I've also seen discussions about home Internet getting a little higher latency and jitter.

None of this should matter with a decent streamer.  Let me give you an example.  Because my work requires me to be online with high reliability I have two different Internet providers and a switch that detects failure in one and switches me to another.

It takes the switch approximately 40 seconds to detect the Internet is down and fail over to the other.  40 seconds.  40,000 milliseconds.
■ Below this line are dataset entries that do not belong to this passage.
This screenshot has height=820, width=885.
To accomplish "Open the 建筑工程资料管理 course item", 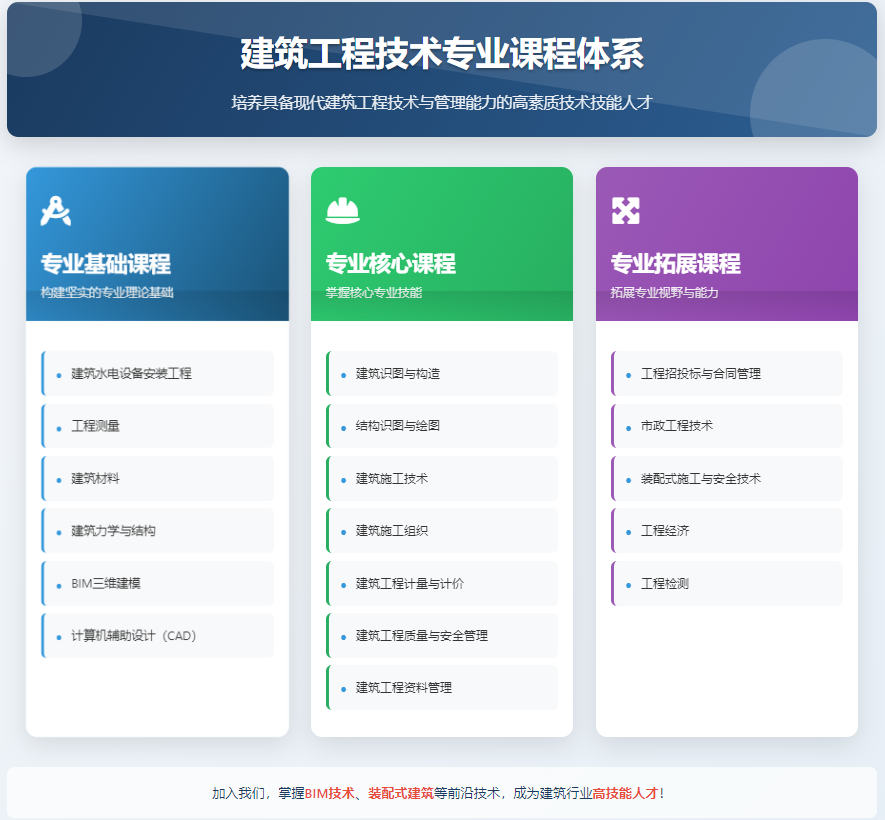I will (404, 688).
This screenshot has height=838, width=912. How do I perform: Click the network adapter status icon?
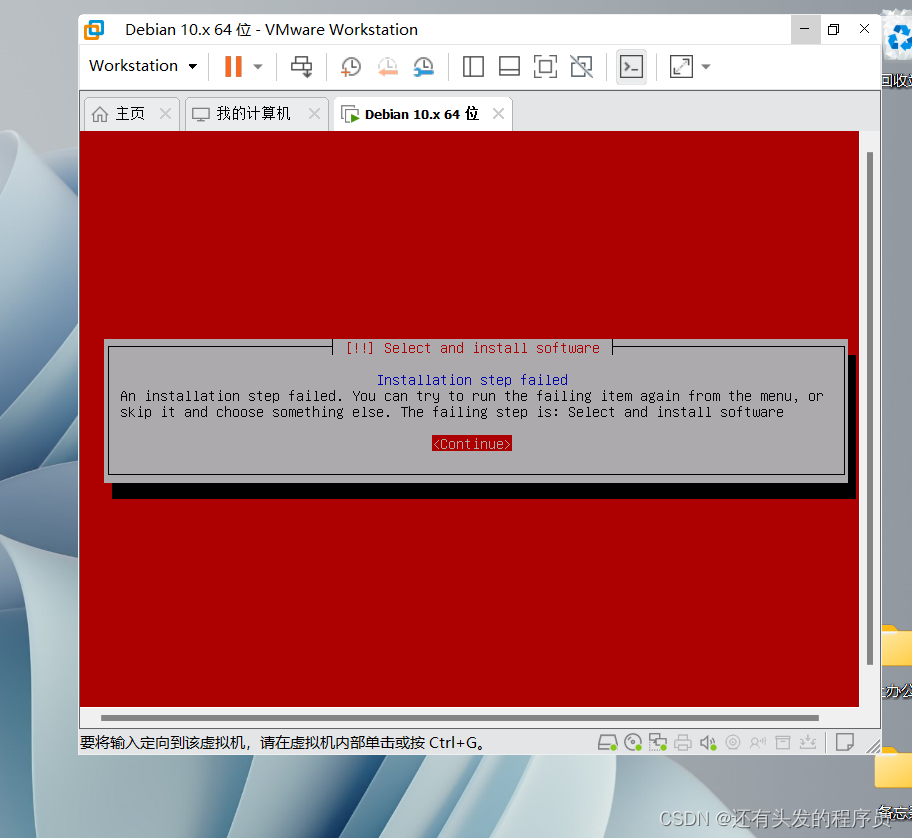(658, 742)
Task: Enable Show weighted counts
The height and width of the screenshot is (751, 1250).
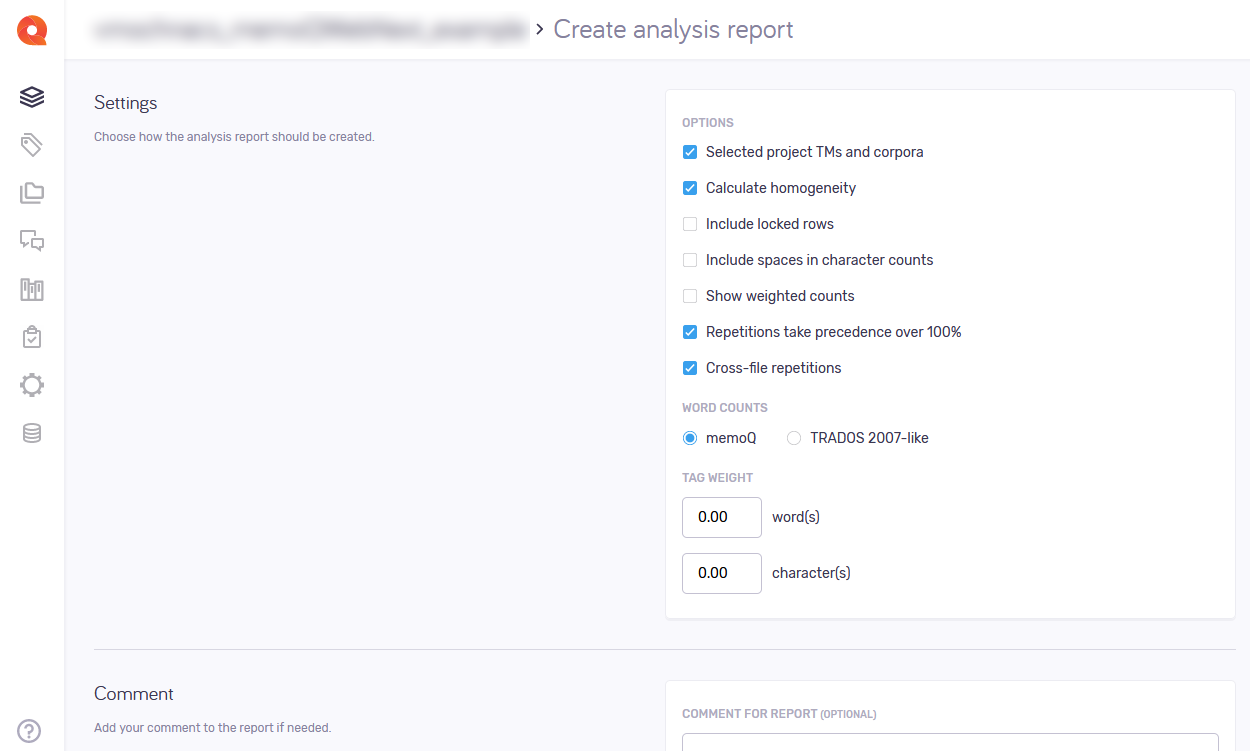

For this testing I shut the modem off.  In that moment, for the next 40 seconds, I had no working Internet.  Then my back-up 5G Internet took over.  About 3 minutes after that my primary Internet's modem has rebooted and my router has recognized it as available and switched back over.

During the testing I coincidentally had Roon playing a random Jazz selection.

Not once did my audio stop.  Not even a hiccup.

Why?  Buffering.  Roon had gotten the entire song and doled it out to my end point a little at a time. 

Point is, modem quality, router quality, switches, and Ethernet cables don't matter that much.  What does is the size of the buffer and the effectiveness of the anti-jitter circuitry in the DAC.

I do by the way recommend shielded cables, Ethernet isolators and gas discharge surge protectors, but sweat a modem or router?  Not me.

erik_squires

Yup. Best possible streamer first. Digital cable, power cord then Ethernet cable. Unnecessary added clutter with converters, filters, switches etc. is just complicating things, adding its own noise that leads to linear power supply upgrades, adding more cables and clutter, more money dumped down the drain. This cure, in my experience, is worse than the disease. I’d say play with switches and all these gadgets after you have absolutely nothing else to upgrade. 
Just my $0.05 inflation adjusted. 

and isolating all that gigital claptrap on the the non analog leg of the panel with at least a Furman grade power conditioner……

and isolating all that gigital claptrap on the the non analog leg of the panel with at least a Furman grade power conditioner……

Paying attention to where your wall warts are is also important.  My network closet is on the opposite side of the house from my home theater and well isolated.